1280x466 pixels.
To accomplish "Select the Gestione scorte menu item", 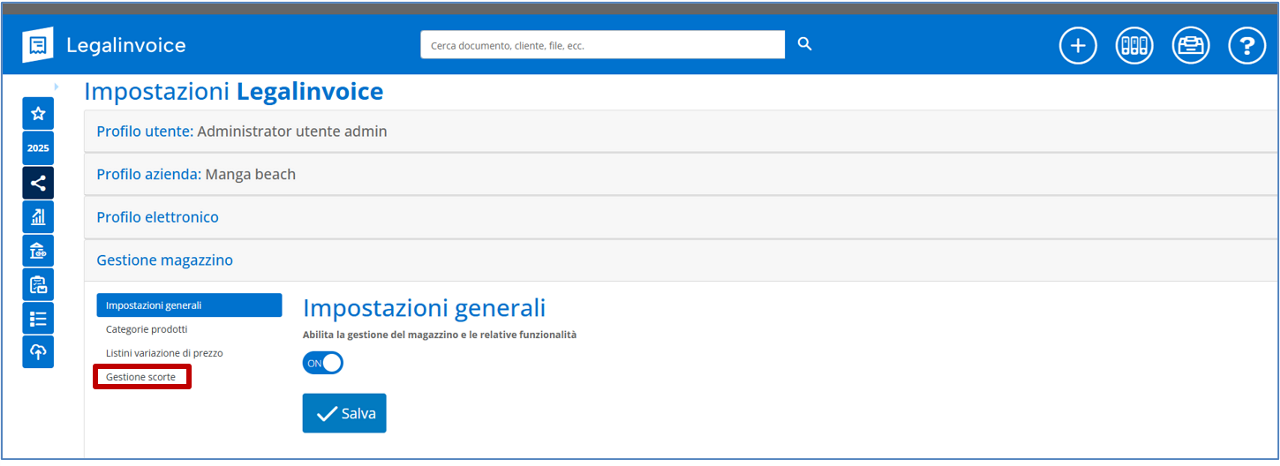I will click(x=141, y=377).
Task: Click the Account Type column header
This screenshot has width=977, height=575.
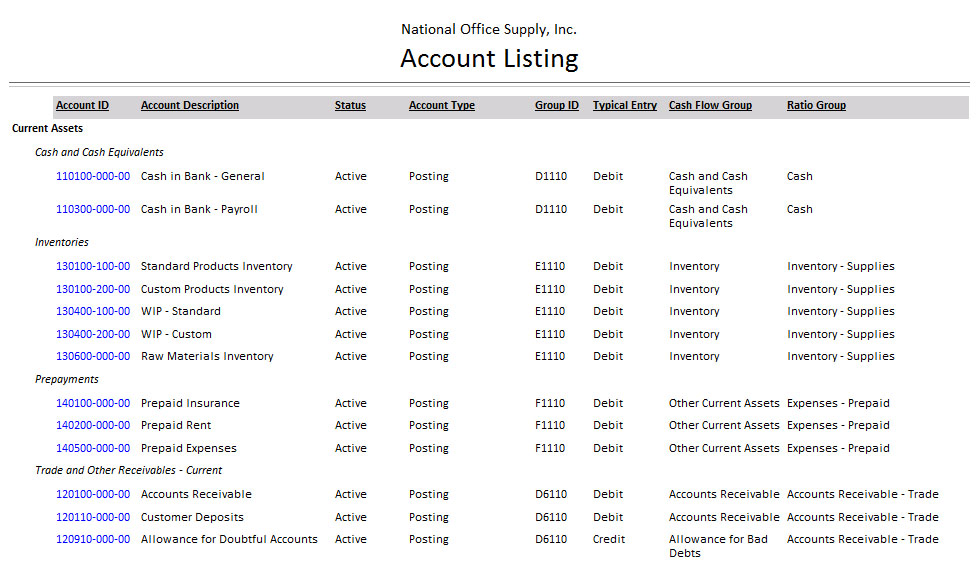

* * *

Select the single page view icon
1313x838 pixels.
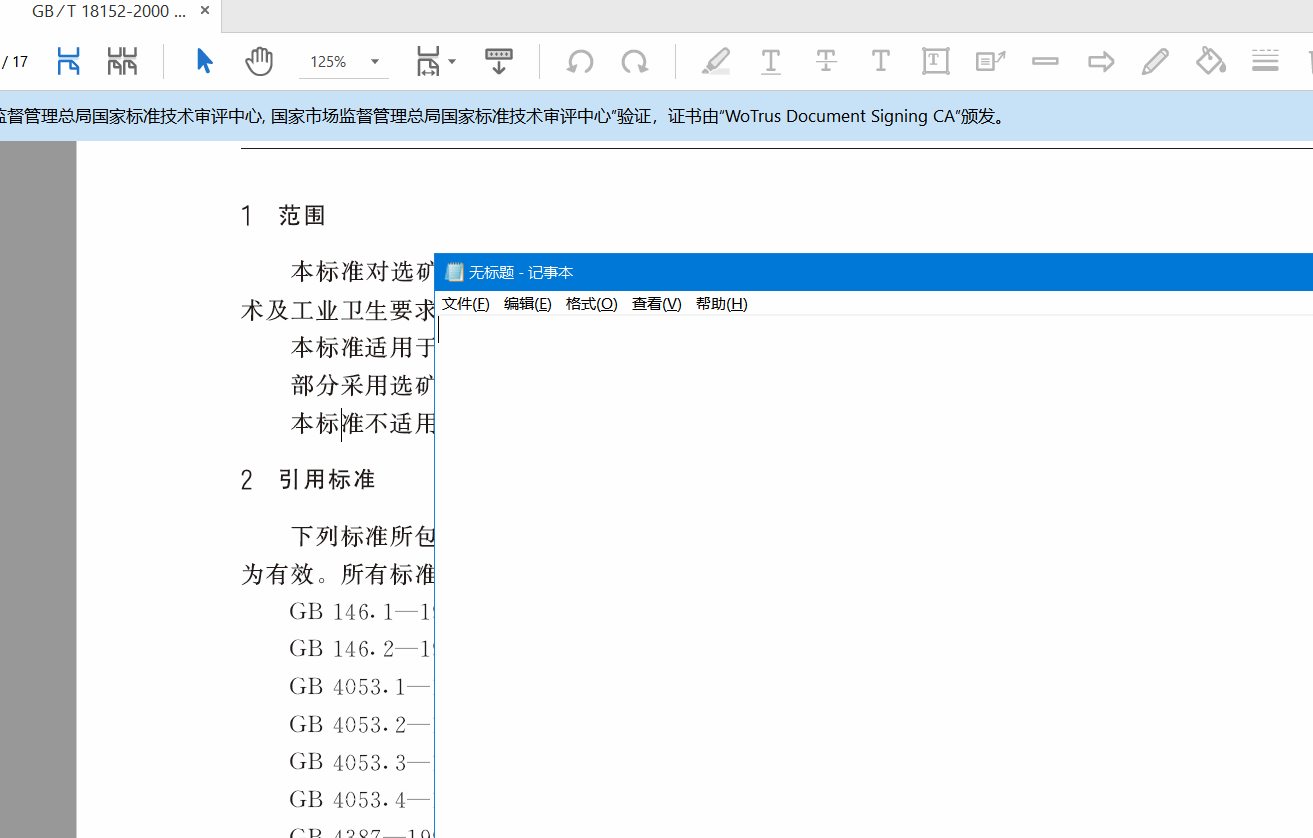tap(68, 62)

_WORK ITEM_
Reprint exactly the lines above that start at the one with "Task: Click the Account Type column header" and end at the one with "This screenshot has width=977, height=575.", keeping both and adding none.

_ANSWER FOR THE TASK_
Task: Click the Account Type column header
This screenshot has width=977, height=575.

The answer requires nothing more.